Nella Storia, prima o poi, ciascuno è giudicato secondo le proprie azioni perché Etica e Giustizia restano inscindibilmente connesse per il trionfo della Verità. Se sanno qualcosa i criminali nazisti catturati, giudicati, condannati e, per motivi di salute, in libera circolazione a Roma come in tante altre città del mondo! La Legge mantiene la saldezza di un valore che accomuna e il risarcimento (anche dove il contesto è quello dell’imperdonabile) va considerato ed equamente quantificato. Perché si può e si deve pensare che la Giustizia trionfi anche nella Storia d’Italia. Altrimenti non avrebbe alcun senso celebrare anche solo per un anno il “17 Marzo”, giorno della Unità d’Italia.

Gli Americani hanno elaborato i loro lutti della Guerra di Secessione scoppiata proprio 150 anni fa. Noi italiani, ancora no. Il Talmùd insegna che ci si deve occupare dei “danni”, cioè di non fare del male al prossimo. Sembra un programma molto limitato, in genere quando si parla del rapporto con il prossimo si usano molto i termini:“rispetto”, “amicizia” e “amore”. Cioè si declina questo rapporto in positivo senza soffermarsi troppo sul “non procurare danni”. Anche al San Valentino Day, mi raccomando! Gli Ebrei, ad esempio, insegnano che la strada maestra nel rapporto con il prossimo è allontanarsi dal male per fare del bene. Noi viviamo in un’epoca in cui si parla continuamente di rispetto verso gli altri ma in cui questo rispetto è una “merce” sempre più rara. Rispetto innanzitutto è “non fare del male” fisicamente, psicologicamente, moralmente.

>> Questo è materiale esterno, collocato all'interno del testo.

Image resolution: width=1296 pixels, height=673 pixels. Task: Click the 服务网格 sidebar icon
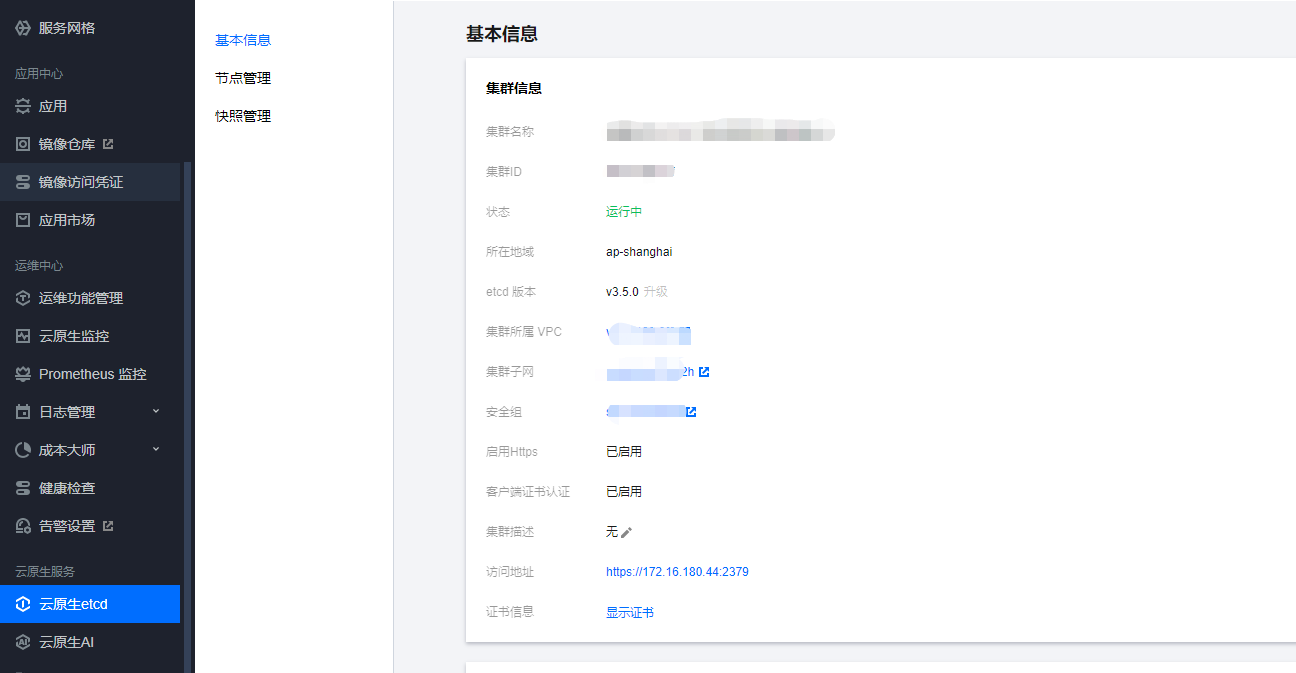coord(23,28)
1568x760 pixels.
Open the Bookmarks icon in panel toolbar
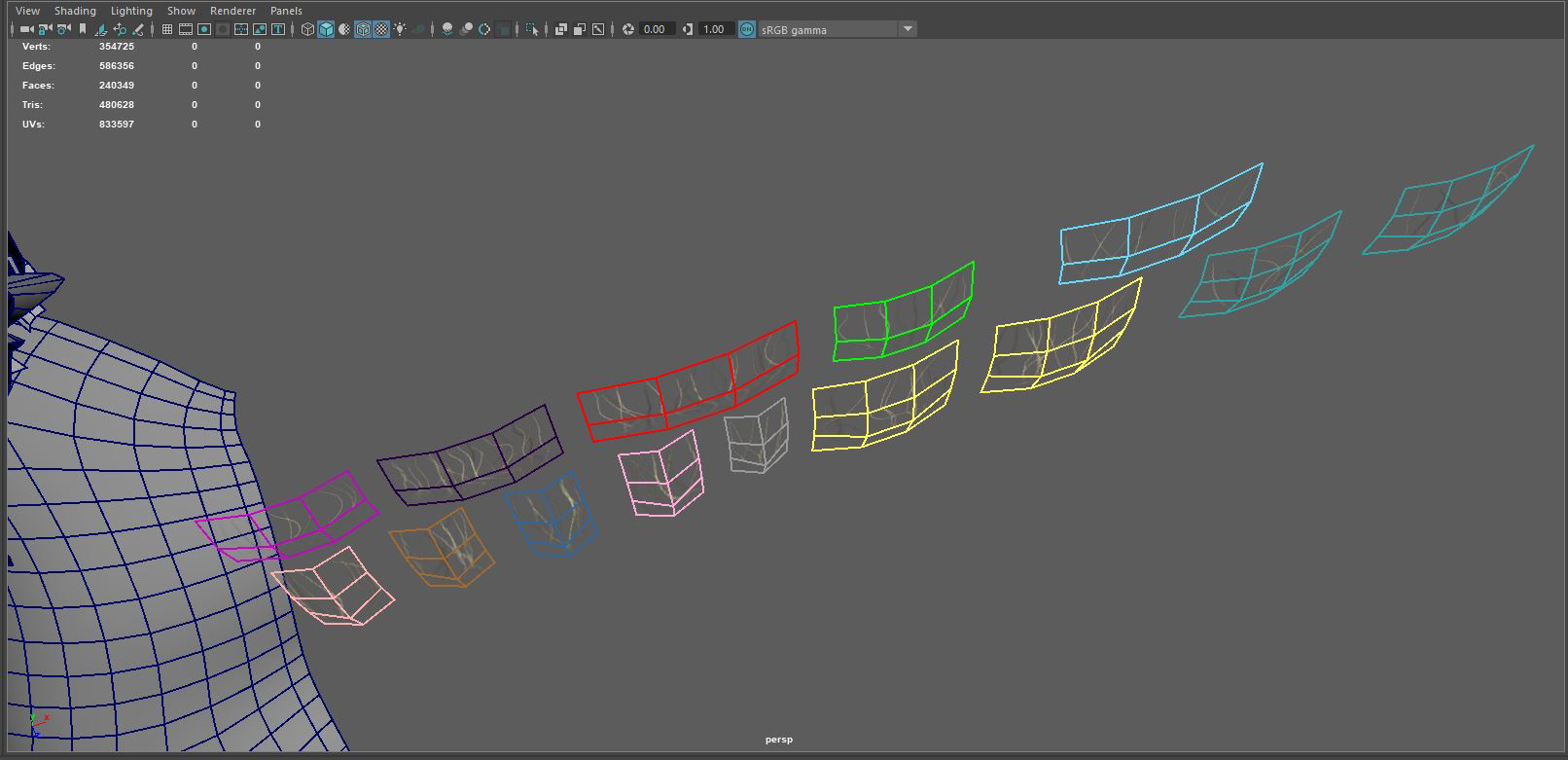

Si parla, si riparla e si straparla delle radici giudaico-cristiane dell’Europa. Finché l’abbiamo fatto con insistenza noi cattolici italiani, aggiungendo il “giudaico-” come un prefisso telefonico (la battuta opportuna è di Gad Lerner) era quasi un nostro affare che più di tanto non ci riguardava né entusiasmava. Ma ora sempre più sono gli intellettuali che si battono per sbandierare questa definizione. Che a tutti non piace. Le radici dell’Europa sono tante: pagane, greche, romane, celtiche, slave, arabe, islamiche. E sono anche quelle di pensatori e martiri come Ipazia che hanno dato la vita per la Verità. E della filosofia, dell’illuminismo, della rivoluzione francese, americana e inglese. Magari in un prossimo futuro aggiungeremo il probabile incontro-scontro culturale con qualche civiltà extraterrestre (benigna si spera: http://planetquest.jpl.nasa.gov/, altrimenti saremo cenere!) se prima non la distruggeremo com’è toccato in sorte ai Nativi Americani!

Anche perché la Storia dei rapporti tra ebrei e cristiani, che da poco si tinge di rosa, non è stata nei millenni precedenti in Europa (e in Abruzzo) una storia d’amore. Quindi è giusto non mescolare tanto le radici, facendo bene attenzione a non dimenticare le identità, i vari punti di vista, nel nome di nuove sante alleanze precarie, improbabili e rischiose. Idem per le Foibe e i nostri connazionali. Ogni ideologia dice la sua per difendere l’impossibile mentre la Verità resta in fondo a quei pozzi oscuri e senza fondo, silenziose tombe per decine di migliaia di persone, non solo italiane, che attendono Giustizia.